----- DOCUMENT EXTRACT
Profile Image for Jollene.
37 reviews48 followers
April 13, 2023
This is essentially a instruction book for workers, step-by-step from start to finish, on how to win big victories and strong contracts through high-participation actions both at and away from the negotiations table. I haven’t read another text as comprehensive as this on how to win society-changing victories with the most amount of workers at the helm. This is a must-read for all unionists.
Profile Image for marcia.
1,336 reviews62 followers
March 6, 2025
This book is both well-organized and insightful. The first section goes into strategies helpful for union negotiations as well why they're effective; the second section is a bunch of case studies. Even though I'm not organizing at the same scale as some of these workers are, I still find it helpful.
Profile Image for Sonoma Frederick.
17 reviews1 follower
January 4, 2024
This book was engaging and educational. Highly recommend for anyone who wants to know more about labor organizing and/or is interested in organizing a workplace.
4 reviews
February 2, 2026
As always, McAlevey is charting a course for a future where the working class has not just decent wages and benefits, but respect and dignity. We’re so often used to reading about the historic victories of a past generation. We loosely understand what the labor, civil rights, and social movements won for us in the twentieth century. And since then, we’ve been slowly watching those gains be chipped away. Now, in this era of unleashed, unrestrained capitalism, our democratic and social decline feels almost inevitable. Yet, McAlevey masterfully tells us of working class victories against all odds that are taking place right now by courageous workers. More importantly, she teaches us how the rest of us are just as capable. Big, open, high-powered, high-participation negotiations, where workers own their campaigns and will fight like hell to win using the organizational structure they themselves built with their coworkers. This structure enables workers to execute supermajority actions that escalate in risk, including strikes if necessary. Our ability to create a true crisis for the boss is the base of our power. It’s really simple. It’s just extremely hard. But transformative contracts require this approach. And thankfully, McAlevey gives us all the tools and strategies for getting there.
----------
● **AIM**
Copy the book reviews between "37 reviews48 followers" and "Image for marcia.", inclusive, substituting "manual" for "instruction book". None of the entries here are needed for working with the book reviews.
----- PROVIDED INFORMATION
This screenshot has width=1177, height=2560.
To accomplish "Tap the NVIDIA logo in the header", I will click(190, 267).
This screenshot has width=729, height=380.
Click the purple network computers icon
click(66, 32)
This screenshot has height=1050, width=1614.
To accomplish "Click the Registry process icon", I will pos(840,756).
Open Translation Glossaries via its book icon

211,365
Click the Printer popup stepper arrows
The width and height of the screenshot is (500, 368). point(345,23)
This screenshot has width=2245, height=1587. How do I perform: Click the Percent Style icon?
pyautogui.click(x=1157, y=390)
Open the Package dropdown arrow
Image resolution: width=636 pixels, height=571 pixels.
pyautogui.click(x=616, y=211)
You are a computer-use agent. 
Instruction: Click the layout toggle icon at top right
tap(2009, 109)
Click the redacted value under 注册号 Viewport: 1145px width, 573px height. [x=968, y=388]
----------
● **FULL SOLUTION**
37 reviews48 followers
April 13, 2023
This is essentially a manual for workers, step-by-step from start to finish, on how to win big victories and strong contracts through high-participation actions both at and away from the negotiations table. I haven’t read another text as comprehensive as this on how to win society-changing victories with the most amount of workers at the helm. This is a must-read for all unionists.
Profile Image for marcia.